In March, Microsoft was fined 561 million euros (about $725 million) by the European Commission after, apparently, a programmer carelessly left out just one line of code in Microsoft's Service Pack 1 of European versions of Windows 7. That one line would have triggered the system to offer web browsers other than Microsoft's own Internet Explorer, which Microsoft had agreed to include to settle charges that it was monopolizing the web-browser business. (Also in March, the government of Denmark said that Microsoft owed it about a billion dollars in unpaid taxes when it took over a Danish company and tried to route its taxes through notorious tax havens such as Bermuda. According to a March Reuters report, Denmark is among the first European countries to challenge such U.S.-standard tax shenanigans and is expecting payment in full.)

Recurring Themes

• Being identified with the number 666 (the "mark of the beast" in the Bible's Book of Revelation) continues to trouble the righteous. Walter Slonopas, 52, felt required to resign as a maintenance worker for Contech Casting in Clarksville, Tenn., in February after receiving his W-2 form, which he noted was the 666th mailed out by Contech this year. (However, perhaps Slonopas is not so innocent. He had been working for Contech for less than two years, yet had already been "assigned" the number 666 twice - on the company's payroll books and the company's time-clock system.)

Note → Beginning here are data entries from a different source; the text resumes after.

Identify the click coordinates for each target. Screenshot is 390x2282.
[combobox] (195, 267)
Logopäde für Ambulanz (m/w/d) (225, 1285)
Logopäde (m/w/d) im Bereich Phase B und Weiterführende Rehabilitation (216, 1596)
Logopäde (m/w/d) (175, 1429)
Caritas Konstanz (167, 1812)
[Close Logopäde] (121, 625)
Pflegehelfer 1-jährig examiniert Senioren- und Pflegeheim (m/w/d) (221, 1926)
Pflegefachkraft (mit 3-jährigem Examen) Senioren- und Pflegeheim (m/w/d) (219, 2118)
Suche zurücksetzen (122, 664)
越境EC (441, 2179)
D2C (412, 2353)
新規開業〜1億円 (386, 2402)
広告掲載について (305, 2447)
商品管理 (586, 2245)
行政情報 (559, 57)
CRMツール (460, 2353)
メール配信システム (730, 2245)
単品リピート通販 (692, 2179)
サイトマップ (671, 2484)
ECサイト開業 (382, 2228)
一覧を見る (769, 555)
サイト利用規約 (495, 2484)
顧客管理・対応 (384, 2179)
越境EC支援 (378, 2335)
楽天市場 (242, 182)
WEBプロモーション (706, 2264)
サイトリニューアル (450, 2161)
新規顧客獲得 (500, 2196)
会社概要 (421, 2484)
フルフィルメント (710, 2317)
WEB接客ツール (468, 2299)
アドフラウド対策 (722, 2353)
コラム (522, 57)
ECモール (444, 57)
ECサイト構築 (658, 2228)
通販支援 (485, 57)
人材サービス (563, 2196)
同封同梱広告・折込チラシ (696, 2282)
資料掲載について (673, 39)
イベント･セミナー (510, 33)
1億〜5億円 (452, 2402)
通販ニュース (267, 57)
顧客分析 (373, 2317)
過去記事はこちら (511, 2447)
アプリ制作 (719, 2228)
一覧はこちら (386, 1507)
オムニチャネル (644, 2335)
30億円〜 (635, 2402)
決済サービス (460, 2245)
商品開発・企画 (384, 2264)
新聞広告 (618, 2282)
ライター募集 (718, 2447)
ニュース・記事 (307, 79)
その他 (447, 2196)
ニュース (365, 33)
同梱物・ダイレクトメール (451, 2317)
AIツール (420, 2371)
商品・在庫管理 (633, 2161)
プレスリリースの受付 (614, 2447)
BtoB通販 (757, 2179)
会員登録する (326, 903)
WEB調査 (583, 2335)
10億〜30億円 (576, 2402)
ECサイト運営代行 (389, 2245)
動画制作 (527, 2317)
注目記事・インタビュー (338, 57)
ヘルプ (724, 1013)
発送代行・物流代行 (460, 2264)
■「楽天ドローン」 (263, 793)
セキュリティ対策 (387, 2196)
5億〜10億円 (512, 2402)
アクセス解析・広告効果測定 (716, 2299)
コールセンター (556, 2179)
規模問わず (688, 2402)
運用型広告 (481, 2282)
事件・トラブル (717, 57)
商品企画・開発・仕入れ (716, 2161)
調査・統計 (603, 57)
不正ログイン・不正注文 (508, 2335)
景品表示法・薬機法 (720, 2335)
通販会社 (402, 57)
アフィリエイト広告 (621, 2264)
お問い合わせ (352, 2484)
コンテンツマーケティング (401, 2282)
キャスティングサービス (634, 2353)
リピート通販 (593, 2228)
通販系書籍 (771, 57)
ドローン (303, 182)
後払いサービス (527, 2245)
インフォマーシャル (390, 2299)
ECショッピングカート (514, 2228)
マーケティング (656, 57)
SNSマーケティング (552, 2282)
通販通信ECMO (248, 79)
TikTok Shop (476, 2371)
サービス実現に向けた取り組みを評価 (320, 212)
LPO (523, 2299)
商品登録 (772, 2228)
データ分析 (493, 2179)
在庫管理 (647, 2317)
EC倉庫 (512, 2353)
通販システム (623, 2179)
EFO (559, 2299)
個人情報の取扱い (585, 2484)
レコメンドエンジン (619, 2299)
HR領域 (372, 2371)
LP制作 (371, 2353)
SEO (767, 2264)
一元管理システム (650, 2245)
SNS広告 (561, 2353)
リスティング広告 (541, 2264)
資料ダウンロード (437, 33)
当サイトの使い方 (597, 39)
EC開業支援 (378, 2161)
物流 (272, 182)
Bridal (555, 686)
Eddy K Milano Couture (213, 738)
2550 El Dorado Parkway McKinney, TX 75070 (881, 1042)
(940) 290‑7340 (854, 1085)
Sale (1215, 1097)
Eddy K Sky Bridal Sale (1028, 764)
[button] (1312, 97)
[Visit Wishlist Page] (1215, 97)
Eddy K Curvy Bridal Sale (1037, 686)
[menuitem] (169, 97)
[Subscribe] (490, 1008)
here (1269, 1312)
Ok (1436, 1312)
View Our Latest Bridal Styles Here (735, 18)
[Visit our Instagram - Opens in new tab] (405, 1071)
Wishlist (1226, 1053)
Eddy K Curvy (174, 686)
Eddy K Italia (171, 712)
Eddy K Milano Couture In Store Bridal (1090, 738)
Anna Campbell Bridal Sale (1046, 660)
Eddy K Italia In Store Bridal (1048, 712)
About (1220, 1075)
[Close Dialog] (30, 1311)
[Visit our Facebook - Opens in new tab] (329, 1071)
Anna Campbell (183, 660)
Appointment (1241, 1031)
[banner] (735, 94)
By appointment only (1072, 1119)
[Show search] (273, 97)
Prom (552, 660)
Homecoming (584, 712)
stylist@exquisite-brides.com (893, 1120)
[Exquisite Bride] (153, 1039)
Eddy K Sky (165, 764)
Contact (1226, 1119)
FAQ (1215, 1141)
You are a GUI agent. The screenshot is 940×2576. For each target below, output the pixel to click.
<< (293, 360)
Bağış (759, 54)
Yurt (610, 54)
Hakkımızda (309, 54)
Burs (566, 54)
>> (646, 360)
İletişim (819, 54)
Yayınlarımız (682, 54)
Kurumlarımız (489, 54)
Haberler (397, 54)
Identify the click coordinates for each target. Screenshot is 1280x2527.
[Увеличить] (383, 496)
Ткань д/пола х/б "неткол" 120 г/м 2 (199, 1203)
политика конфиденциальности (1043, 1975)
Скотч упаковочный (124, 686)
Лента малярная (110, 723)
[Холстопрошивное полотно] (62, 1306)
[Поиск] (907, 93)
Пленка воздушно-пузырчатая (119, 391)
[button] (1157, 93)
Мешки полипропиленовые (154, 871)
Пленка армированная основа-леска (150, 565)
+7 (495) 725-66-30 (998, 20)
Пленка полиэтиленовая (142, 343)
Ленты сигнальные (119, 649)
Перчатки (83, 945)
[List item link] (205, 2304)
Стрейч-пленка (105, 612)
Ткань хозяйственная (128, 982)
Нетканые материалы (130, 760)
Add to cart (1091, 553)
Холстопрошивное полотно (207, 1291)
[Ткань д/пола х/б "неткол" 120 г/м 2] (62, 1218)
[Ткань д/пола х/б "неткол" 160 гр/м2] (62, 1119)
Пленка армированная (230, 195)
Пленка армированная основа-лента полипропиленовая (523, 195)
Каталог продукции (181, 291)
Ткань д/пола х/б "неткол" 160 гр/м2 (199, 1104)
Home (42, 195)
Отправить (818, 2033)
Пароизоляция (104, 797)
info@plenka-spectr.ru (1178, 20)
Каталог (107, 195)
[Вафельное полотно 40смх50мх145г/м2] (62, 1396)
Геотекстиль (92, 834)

• The Iconic Phantom Black/Hispanic Perpetrator: In February, victims of crimes in San Antonio, Texas, and Terrebonne Parish, La., complained to police that they had been assaulted by, respectively, a "Hispanic male" and an "unknown black man" - whom the victims admitted later did not exist. San Antonio police learned that their victim had been accidentally, embarrassingly, shot by a friend mishandling his gun. Louisiana authorities found that their victim had not been abducted and raped (and had her baby stolen). Rather, she had wanted to hide her miscarriage from family and friends and invented a phantom attack as more acceptable.

• Chinese New Year, especially, turns out not so festive if busy young professional women are unable to show off a boyfriend to their parents. Thus, men offer themselves as fake boyfriends for the equivalent of about $50 a day, plus extras including about $5 an hour to accompany the woman to dinner, $8 for a kiss on the cheek, and $95 to spent the night - on the couch, of course, since "sex" is not part of the concept. Recently, a reality TV series appeared for men needing women for home visits - often they are gay men who have not "come out" to their parents.

• Backward Incentives: Society continues to suffer from questionable company policies that encourage precisely the wrong behaviors. Bartender Twyla DeVito said she knew that one of her regulars at the American Legion Post in Shelby, Ohio, was too inebriated to drive home and thus telephoned police, alerting them to a potential drunk driver. An officer responded, observed the driver, and arrested him when his blood-alcohol read twice the limit for presumed impairment. Two days later DeVito was fired because, as her boss allegedly said to her, "(I)t's bad for business to have a bartender that will call the cops."

• The Fabulous British Government "Safety Net": Heather Frost, 36, and mother of 11, is getting a brand-new, specially designed house through the Tewkesbury (England) Borough Council, which deemed inadequate the duplex that the family had been using at taxpayer expense for five years. Frost had complained that she needed larger quarters because one daughter now owns a horse and needs to stable it (and, said a stable worker, had almost acquired two more horses, but that deal fell through).

• Fathers caught up unfairly in state laws on child support have appeared in News of the Weird, but Lional Campbell's story seems unusually harsh. Authorities in Detroit continue to bill Campbell for past-due support (which Campbell admits he owes even if unsure how much), but only recently did he discover that they were counting $43,000 past-due to support "Michael," who had died 25 years ago at age 3. Campbell said he had thought the support was for another child, born seven years after Michael, but it turns out neither the authorities nor Campbell knows precisely which fatherhood Campbell is paying for. The latest audit reduced Michael's $43,000 balance to about $6,500.

• More Poor Planning: (1) In San Diego, Calif., in February, two people broke into a Hooters after closing and stole a jukebox, apparently, said police, mistaking it for an ATM inside the darkened restaurant. (2) Jose Perales Jr., 24, was charged with breaking into Dr. John's Lingerie Boutique in Davenport, Iowa, in February. Surveillance video revealed he was wearing men's clothing when he entered, but left in a dress and blond wig. In fact, while changing clothes, his bare back was visible, revealing "Perales" tattooed on his shoulder.